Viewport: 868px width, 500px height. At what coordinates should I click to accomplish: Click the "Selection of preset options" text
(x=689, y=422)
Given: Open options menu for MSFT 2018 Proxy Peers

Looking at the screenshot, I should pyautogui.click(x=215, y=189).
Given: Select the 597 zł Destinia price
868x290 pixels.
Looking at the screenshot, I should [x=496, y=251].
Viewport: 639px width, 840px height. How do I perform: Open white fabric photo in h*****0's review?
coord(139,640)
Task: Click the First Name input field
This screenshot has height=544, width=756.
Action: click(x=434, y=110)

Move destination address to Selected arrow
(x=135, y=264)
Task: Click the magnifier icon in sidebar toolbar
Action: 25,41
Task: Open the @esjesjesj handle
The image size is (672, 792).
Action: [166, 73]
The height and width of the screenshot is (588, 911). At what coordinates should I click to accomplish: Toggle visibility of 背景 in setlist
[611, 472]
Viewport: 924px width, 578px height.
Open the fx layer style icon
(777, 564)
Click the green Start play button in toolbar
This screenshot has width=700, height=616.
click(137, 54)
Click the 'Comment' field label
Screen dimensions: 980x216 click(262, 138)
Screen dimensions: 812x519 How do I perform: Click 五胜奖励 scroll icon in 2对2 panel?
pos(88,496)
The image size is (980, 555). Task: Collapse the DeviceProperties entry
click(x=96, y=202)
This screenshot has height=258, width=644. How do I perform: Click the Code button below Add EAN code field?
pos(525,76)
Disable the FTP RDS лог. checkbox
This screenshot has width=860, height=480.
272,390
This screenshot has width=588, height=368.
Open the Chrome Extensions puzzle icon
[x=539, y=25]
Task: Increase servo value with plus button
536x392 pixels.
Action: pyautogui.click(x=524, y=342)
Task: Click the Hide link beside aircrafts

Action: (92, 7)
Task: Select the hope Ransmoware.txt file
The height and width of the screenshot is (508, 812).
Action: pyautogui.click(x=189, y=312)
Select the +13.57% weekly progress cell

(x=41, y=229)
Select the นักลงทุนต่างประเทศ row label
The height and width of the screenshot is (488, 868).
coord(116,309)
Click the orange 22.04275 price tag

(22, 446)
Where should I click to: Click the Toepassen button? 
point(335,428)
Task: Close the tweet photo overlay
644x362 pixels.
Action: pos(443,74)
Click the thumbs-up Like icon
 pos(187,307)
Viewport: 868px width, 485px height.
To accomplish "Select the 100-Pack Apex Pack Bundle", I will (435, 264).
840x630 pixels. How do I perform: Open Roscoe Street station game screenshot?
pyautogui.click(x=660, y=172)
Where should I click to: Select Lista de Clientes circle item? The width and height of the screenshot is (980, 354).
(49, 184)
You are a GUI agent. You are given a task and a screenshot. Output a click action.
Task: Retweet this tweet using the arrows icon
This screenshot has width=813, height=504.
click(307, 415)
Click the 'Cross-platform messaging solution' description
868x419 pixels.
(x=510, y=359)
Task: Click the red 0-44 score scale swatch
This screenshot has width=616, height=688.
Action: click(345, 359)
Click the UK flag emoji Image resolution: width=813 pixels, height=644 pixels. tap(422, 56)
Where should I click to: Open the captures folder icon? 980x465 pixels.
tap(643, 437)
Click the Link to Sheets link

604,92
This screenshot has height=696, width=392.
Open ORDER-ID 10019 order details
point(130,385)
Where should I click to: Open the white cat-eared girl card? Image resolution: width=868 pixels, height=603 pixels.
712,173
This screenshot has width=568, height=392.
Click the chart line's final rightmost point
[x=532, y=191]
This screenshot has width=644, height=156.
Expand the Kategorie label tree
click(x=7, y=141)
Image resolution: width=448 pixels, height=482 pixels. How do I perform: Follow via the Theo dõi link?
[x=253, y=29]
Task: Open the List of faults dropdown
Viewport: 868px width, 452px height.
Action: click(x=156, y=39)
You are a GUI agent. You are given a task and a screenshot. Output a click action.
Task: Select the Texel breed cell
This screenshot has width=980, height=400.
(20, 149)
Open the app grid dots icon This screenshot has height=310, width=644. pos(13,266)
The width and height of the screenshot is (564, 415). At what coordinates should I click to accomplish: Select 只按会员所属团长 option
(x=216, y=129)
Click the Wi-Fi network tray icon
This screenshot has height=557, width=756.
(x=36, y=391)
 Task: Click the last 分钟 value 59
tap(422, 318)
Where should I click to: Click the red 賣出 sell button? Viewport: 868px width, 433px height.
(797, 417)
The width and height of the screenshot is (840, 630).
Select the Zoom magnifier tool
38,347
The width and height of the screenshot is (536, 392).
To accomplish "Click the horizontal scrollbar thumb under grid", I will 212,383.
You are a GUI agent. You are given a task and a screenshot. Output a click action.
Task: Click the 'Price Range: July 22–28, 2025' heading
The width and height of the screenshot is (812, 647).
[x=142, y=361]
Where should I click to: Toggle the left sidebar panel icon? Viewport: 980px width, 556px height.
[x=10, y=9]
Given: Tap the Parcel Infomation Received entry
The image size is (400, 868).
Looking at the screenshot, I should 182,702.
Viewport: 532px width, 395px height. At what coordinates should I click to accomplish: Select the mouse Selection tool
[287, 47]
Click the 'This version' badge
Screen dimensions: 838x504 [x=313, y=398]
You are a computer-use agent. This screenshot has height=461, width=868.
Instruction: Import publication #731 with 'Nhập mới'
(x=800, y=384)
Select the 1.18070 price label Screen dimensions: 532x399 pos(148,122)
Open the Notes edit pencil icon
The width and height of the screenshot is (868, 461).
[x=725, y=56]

# # #

◆ DIRECTIONS FOR THIS TASK: What is needed is each line of the data, printed exactly.

◆ SOLUTION FOR THIS EXERCISE:
Viewport: 868px width, 500px height. At what coordinates should I click to accomplish: Click the "Selection of preset options" text
(x=689, y=422)
Given: Open options menu for MSFT 2018 Proxy Peers

Looking at the screenshot, I should pyautogui.click(x=215, y=189).
Given: Select the 597 zł Destinia price
868x290 pixels.
Looking at the screenshot, I should [x=496, y=251].
Viewport: 639px width, 840px height. How do I perform: Open white fabric photo in h*****0's review?
coord(139,640)
Task: Click the First Name input field
This screenshot has height=544, width=756.
Action: click(x=434, y=110)

Move destination address to Selected arrow
(x=135, y=264)
Task: Click the magnifier icon in sidebar toolbar
Action: 25,41
Task: Open the @esjesjesj handle
The image size is (672, 792).
Action: [166, 73]
The height and width of the screenshot is (588, 911). At what coordinates should I click to accomplish: Toggle visibility of 背景 in setlist
[611, 472]
Viewport: 924px width, 578px height.
Open the fx layer style icon
(777, 564)
Click the green Start play button in toolbar
This screenshot has width=700, height=616.
click(137, 54)
Click the 'Comment' field label
Screen dimensions: 980x216 click(262, 138)
Screen dimensions: 812x519 How do I perform: Click 五胜奖励 scroll icon in 2对2 panel?
pos(88,496)
The image size is (980, 555). Task: Collapse the DeviceProperties entry
click(x=96, y=202)
This screenshot has height=258, width=644. How do I perform: Click the Code button below Add EAN code field?
pos(525,76)
Disable the FTP RDS лог. checkbox
This screenshot has width=860, height=480.
272,390
This screenshot has width=588, height=368.
Open the Chrome Extensions puzzle icon
[x=539, y=25]
Task: Increase servo value with plus button
536x392 pixels.
Action: pyautogui.click(x=524, y=342)
Task: Click the Hide link beside aircrafts

Action: (92, 7)
Task: Select the hope Ransmoware.txt file
The height and width of the screenshot is (508, 812).
Action: pyautogui.click(x=189, y=312)
Select the +13.57% weekly progress cell

(x=41, y=229)
Select the นักลงทุนต่างประเทศ row label
The height and width of the screenshot is (488, 868).
coord(116,309)
Click the orange 22.04275 price tag

(22, 446)
Where should I click to: Click the Toepassen button? 
point(335,428)
Task: Close the tweet photo overlay
644x362 pixels.
Action: pos(443,74)
Click the thumbs-up Like icon
 pos(187,307)
Viewport: 868px width, 485px height.
To accomplish "Select the 100-Pack Apex Pack Bundle", I will (435, 264).
840x630 pixels. How do I perform: Open Roscoe Street station game screenshot?
pyautogui.click(x=660, y=172)
Where should I click to: Select Lista de Clientes circle item? The width and height of the screenshot is (980, 354).
(49, 184)
You are a GUI agent. You are given a task and a screenshot. Output a click action.
Task: Retweet this tweet using the arrows icon
This screenshot has width=813, height=504.
click(307, 415)
Click the 'Cross-platform messaging solution' description
868x419 pixels.
(x=510, y=359)
Task: Click the red 0-44 score scale swatch
This screenshot has width=616, height=688.
Action: click(345, 359)
Click the UK flag emoji Image resolution: width=813 pixels, height=644 pixels. tap(422, 56)
Where should I click to: Open the captures folder icon? 980x465 pixels.
tap(643, 437)
Click the Link to Sheets link

604,92
This screenshot has height=696, width=392.
Open ORDER-ID 10019 order details
point(130,385)
Where should I click to: Open the white cat-eared girl card? Image resolution: width=868 pixels, height=603 pixels.
712,173
This screenshot has width=568, height=392.
Click the chart line's final rightmost point
[x=532, y=191]
This screenshot has width=644, height=156.
Expand the Kategorie label tree
click(x=7, y=141)
Image resolution: width=448 pixels, height=482 pixels. How do I perform: Follow via the Theo dõi link?
[x=253, y=29]
Task: Open the List of faults dropdown
Viewport: 868px width, 452px height.
Action: click(x=156, y=39)
You are a GUI agent. You are given a task and a screenshot. Output a click action.
Task: Select the Texel breed cell
This screenshot has width=980, height=400.
(20, 149)
Open the app grid dots icon This screenshot has height=310, width=644. pos(13,266)
The width and height of the screenshot is (564, 415). At what coordinates should I click to accomplish: Select 只按会员所属团长 option
(x=216, y=129)
Click the Wi-Fi network tray icon
This screenshot has height=557, width=756.
(x=36, y=391)
 Task: Click the last 分钟 value 59
tap(422, 318)
Where should I click to: Click the red 賣出 sell button? Viewport: 868px width, 433px height.
(797, 417)
The width and height of the screenshot is (840, 630).
Select the Zoom magnifier tool
38,347
The width and height of the screenshot is (536, 392).
To accomplish "Click the horizontal scrollbar thumb under grid", I will 212,383.
You are a GUI agent. You are given a task and a screenshot. Output a click action.
Task: Click the 'Price Range: July 22–28, 2025' heading
The width and height of the screenshot is (812, 647).
[x=142, y=361]
Where should I click to: Toggle the left sidebar panel icon? Viewport: 980px width, 556px height.
[x=10, y=9]
Given: Tap the Parcel Infomation Received entry
The image size is (400, 868).
Looking at the screenshot, I should 182,702.
Viewport: 532px width, 395px height. At what coordinates should I click to accomplish: Select the mouse Selection tool
[287, 47]
Click the 'This version' badge
Screen dimensions: 838x504 [x=313, y=398]
You are a computer-use agent. This screenshot has height=461, width=868.
Instruction: Import publication #731 with 'Nhập mới'
(x=800, y=384)
Select the 1.18070 price label Screen dimensions: 532x399 pos(148,122)
Open the Notes edit pencil icon
The width and height of the screenshot is (868, 461).
[x=725, y=56]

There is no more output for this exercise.